_TASK DETAILS_. Extract the lines starting with the one containing "This screenshot has width=1764, height=640." and continuing through the end of the lines below, reproducing them exactly as they appear. Leave the pictures out of your answer.

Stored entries
::::
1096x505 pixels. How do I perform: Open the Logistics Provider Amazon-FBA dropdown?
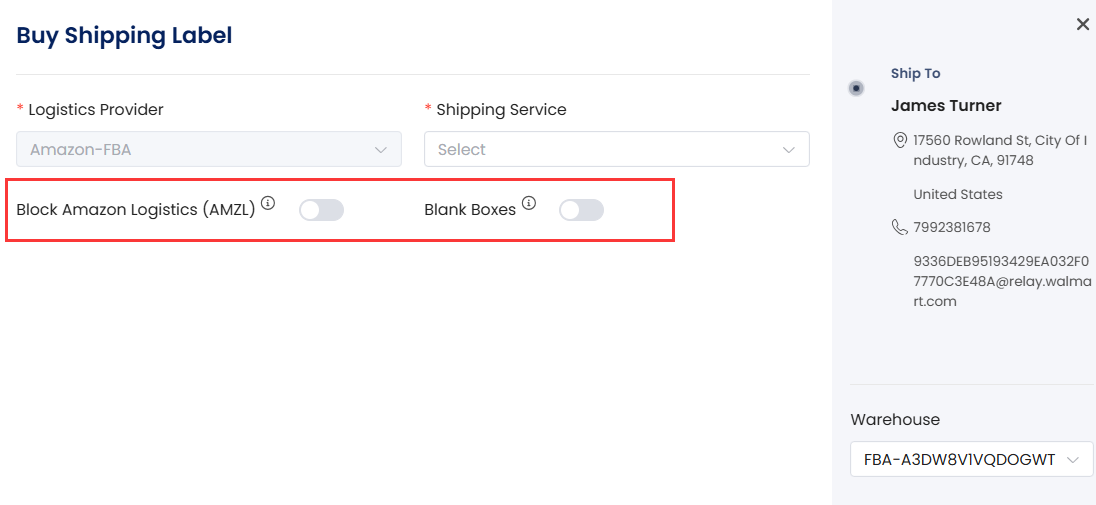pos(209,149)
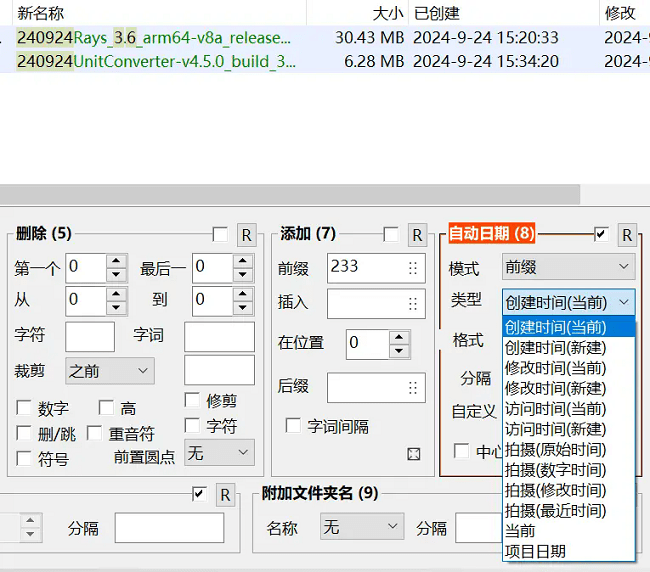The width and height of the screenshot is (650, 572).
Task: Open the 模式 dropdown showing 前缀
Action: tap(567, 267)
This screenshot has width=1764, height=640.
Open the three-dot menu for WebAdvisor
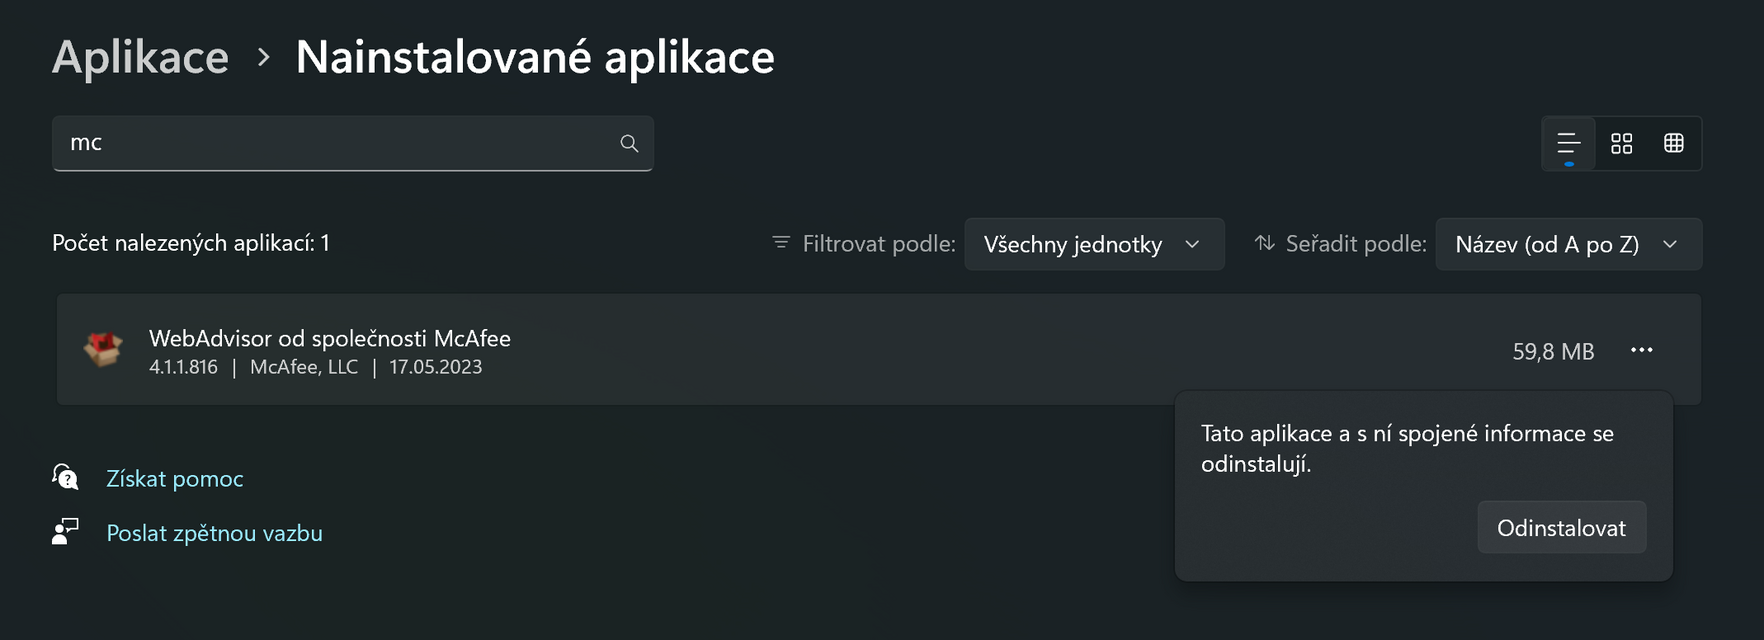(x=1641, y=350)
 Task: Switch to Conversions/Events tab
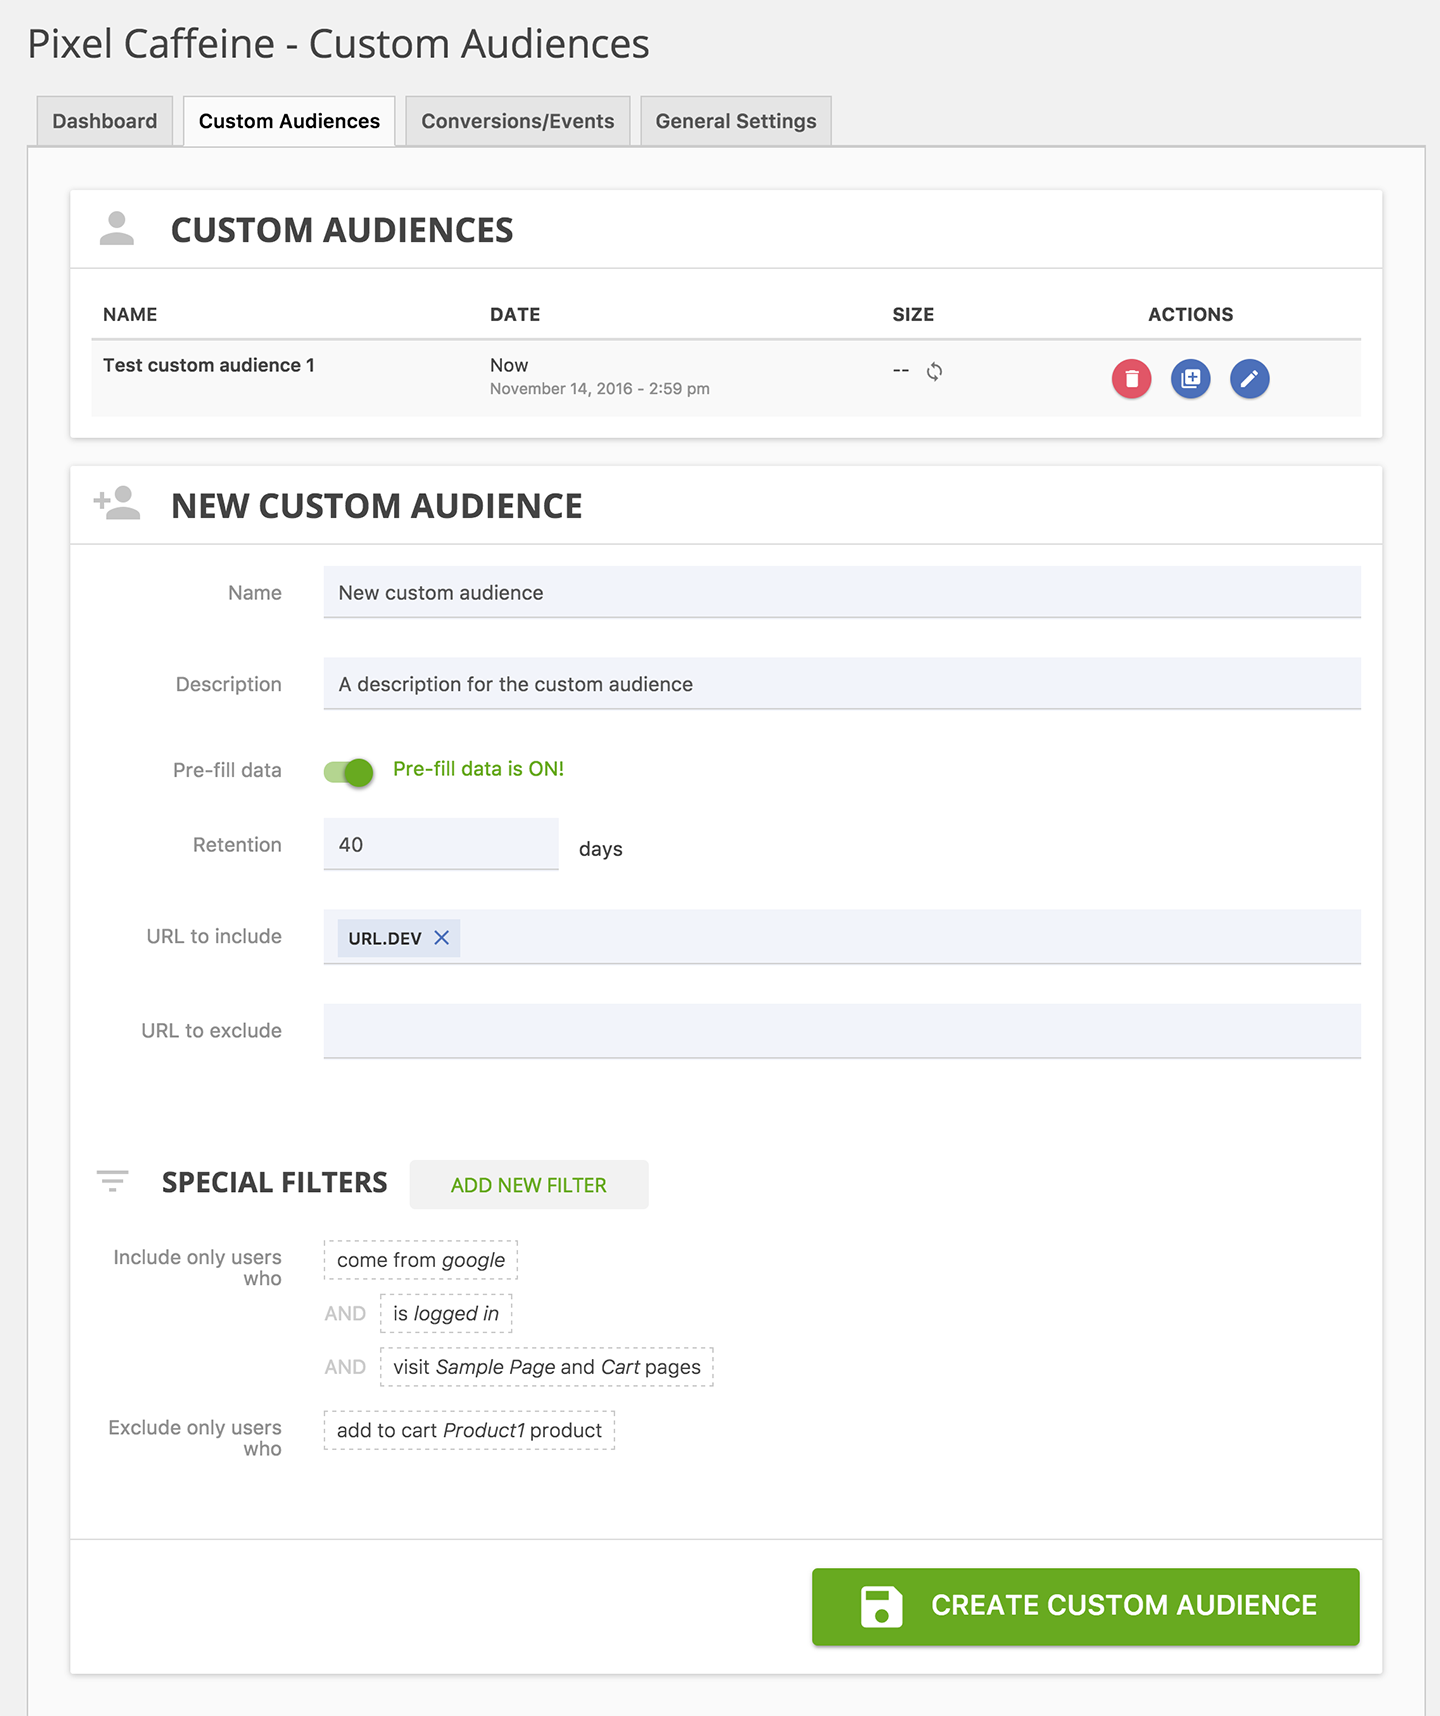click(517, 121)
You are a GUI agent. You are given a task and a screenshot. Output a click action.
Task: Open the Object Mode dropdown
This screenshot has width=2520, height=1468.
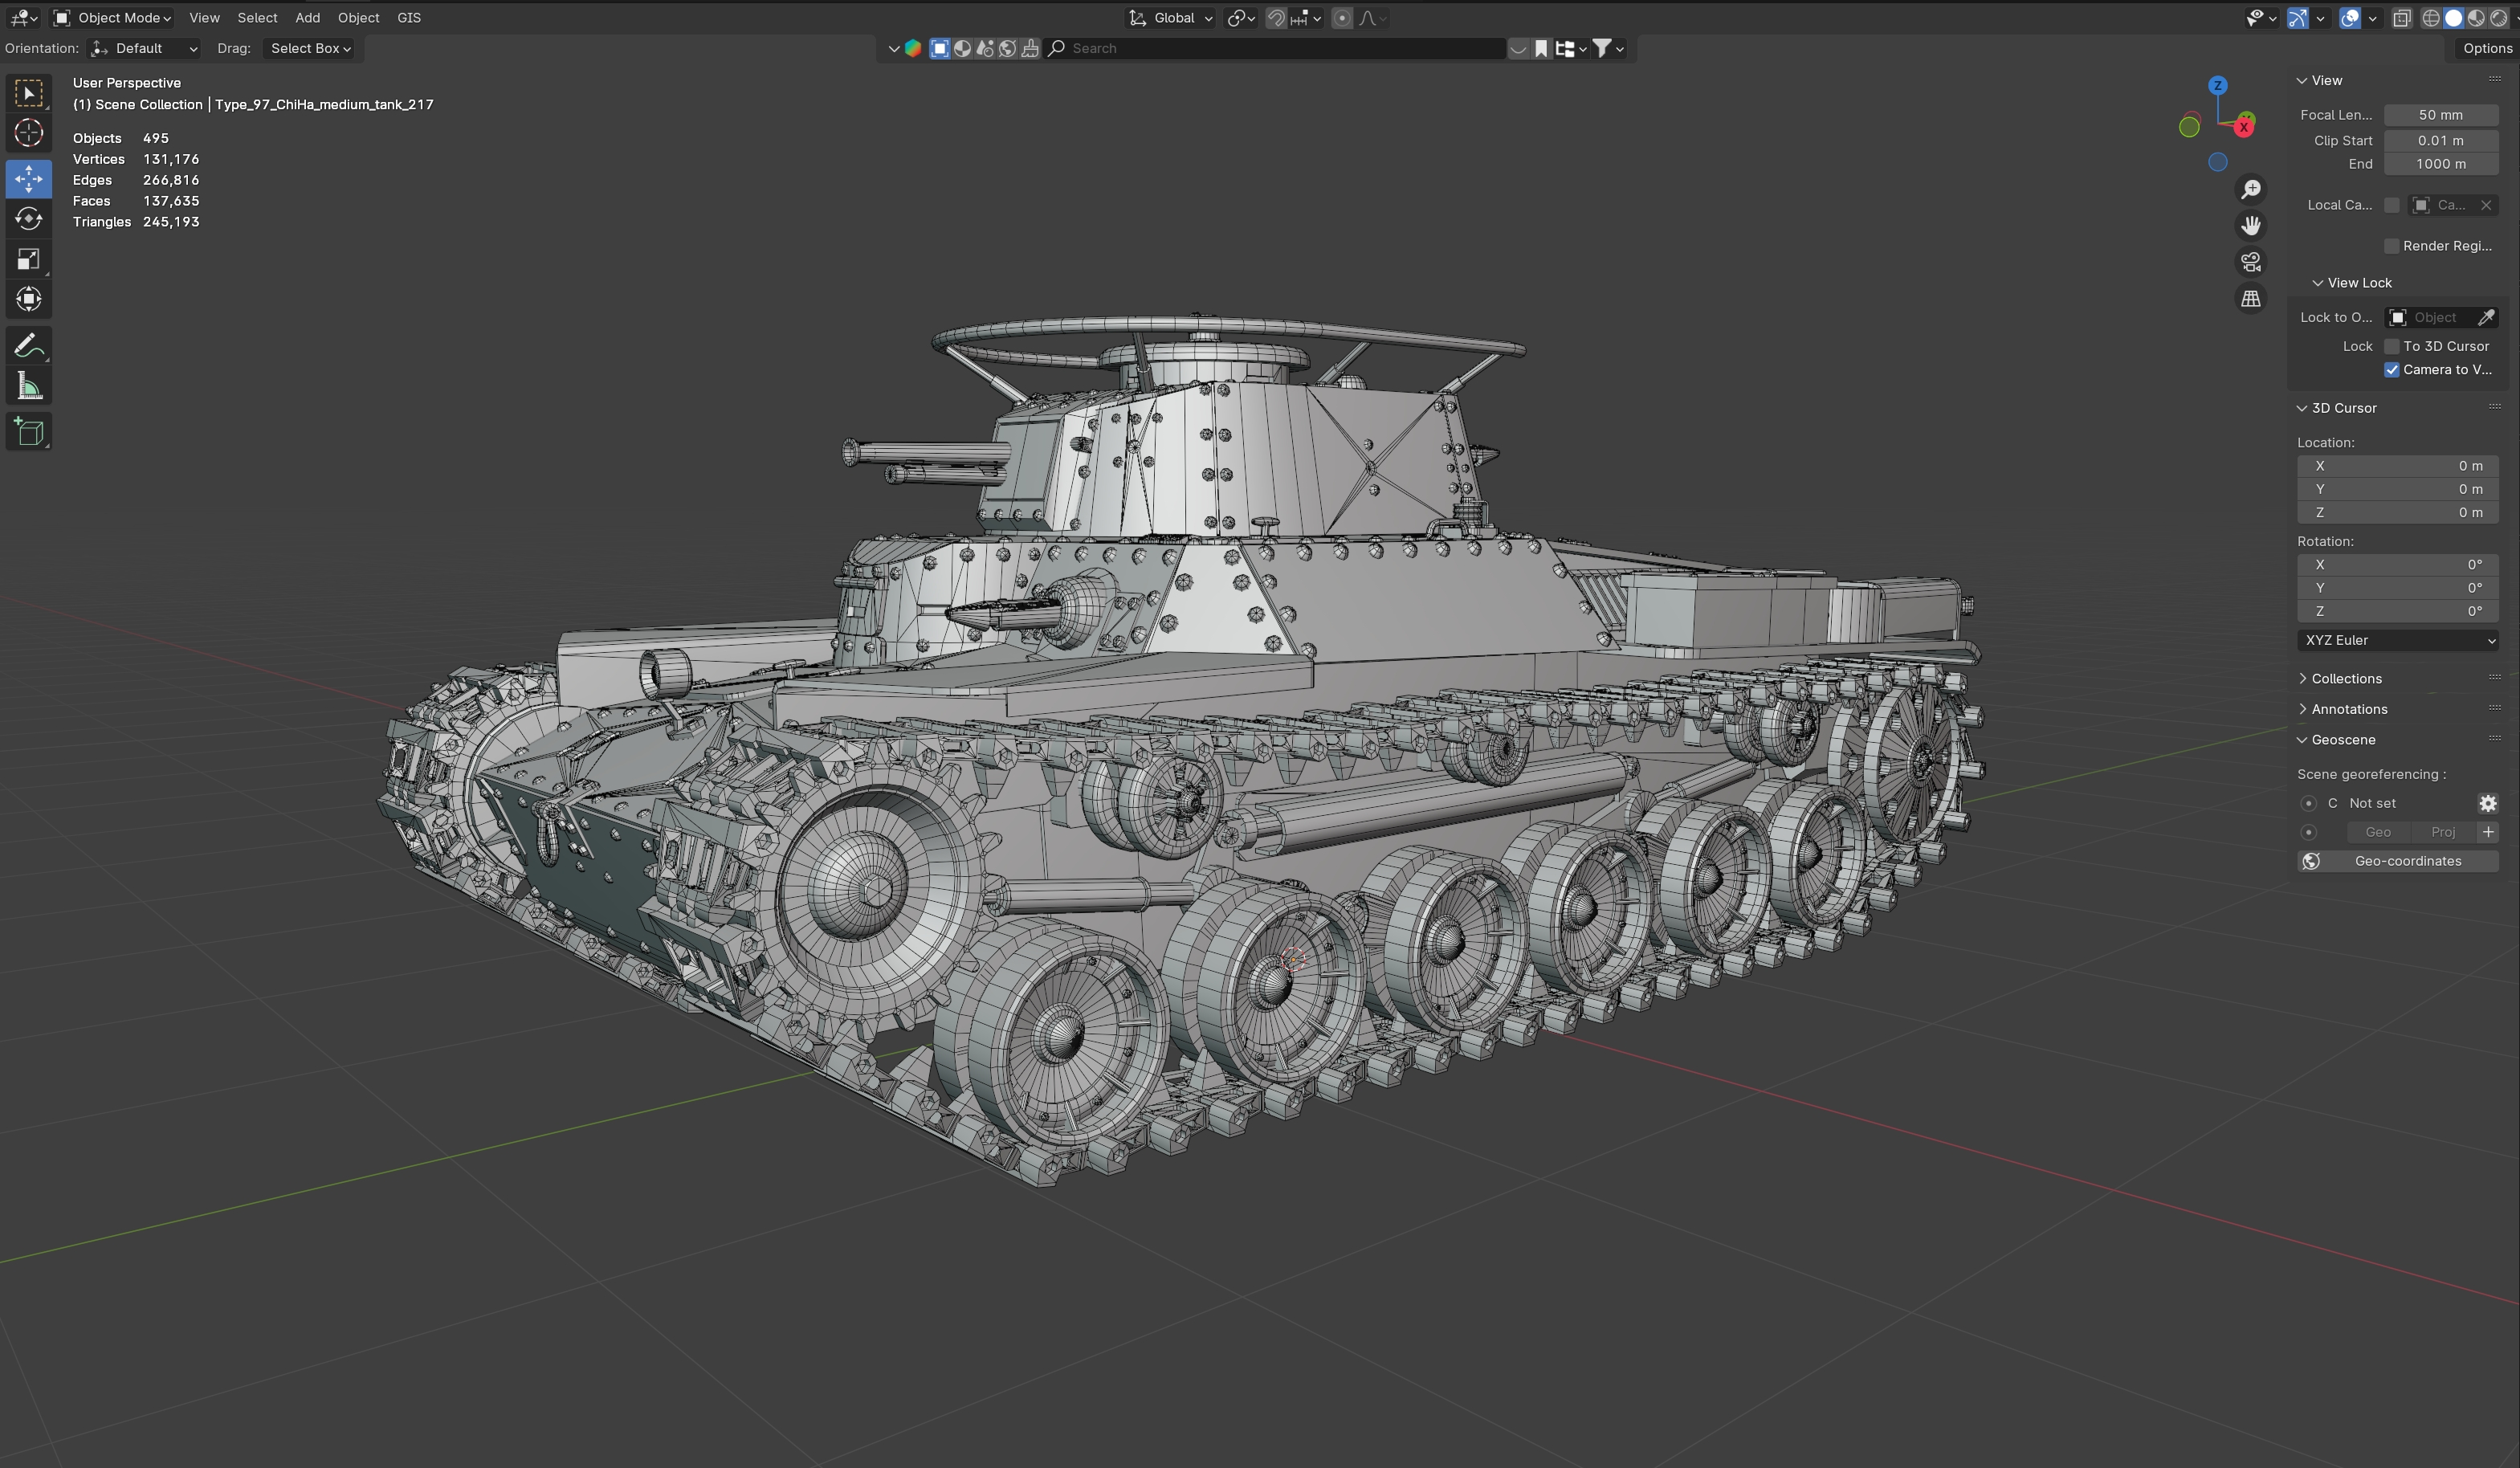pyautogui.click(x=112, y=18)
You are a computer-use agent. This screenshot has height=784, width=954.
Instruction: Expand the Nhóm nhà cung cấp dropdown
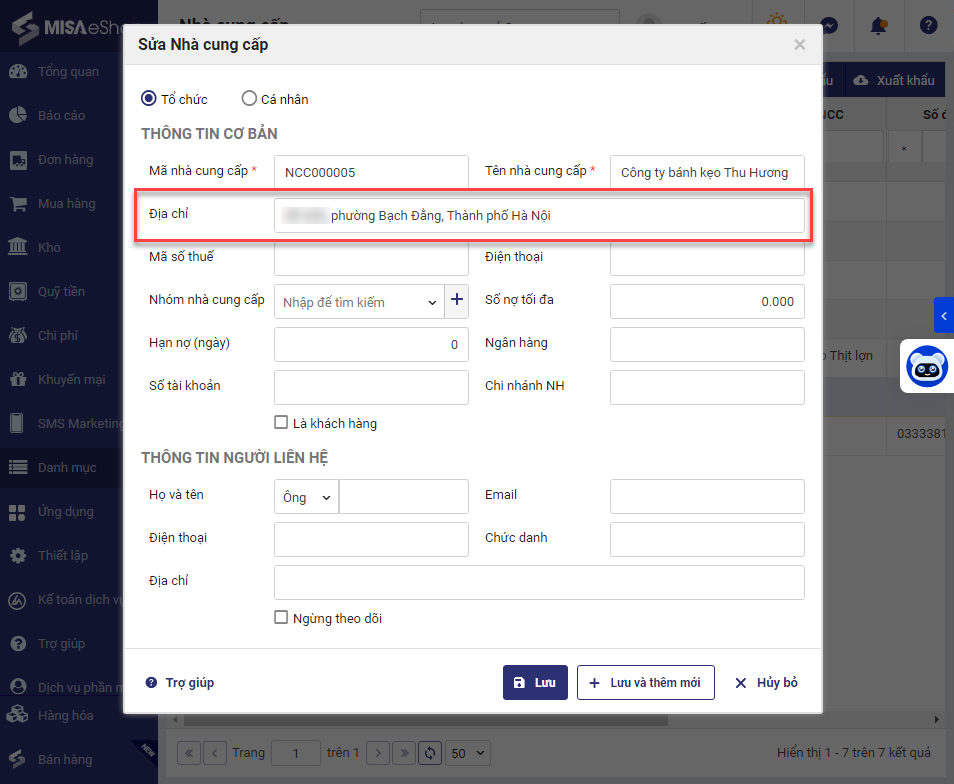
::::
_OUTPUT OF THE EXERCISE_.
This screenshot has width=1764, height=640.
Open the three-dot menu for WebAdvisor
(x=1641, y=350)
 Task: Switch to Conversions/Events tab
click(517, 121)
You are a GUI agent. You are given a task and a screenshot. Output a click action.
Task: Open the Object Mode dropdown
This screenshot has width=2520, height=1468.
pyautogui.click(x=112, y=18)
You are a computer-use agent. This screenshot has height=784, width=954.
Instruction: Expand the Nhóm nhà cung cấp dropdown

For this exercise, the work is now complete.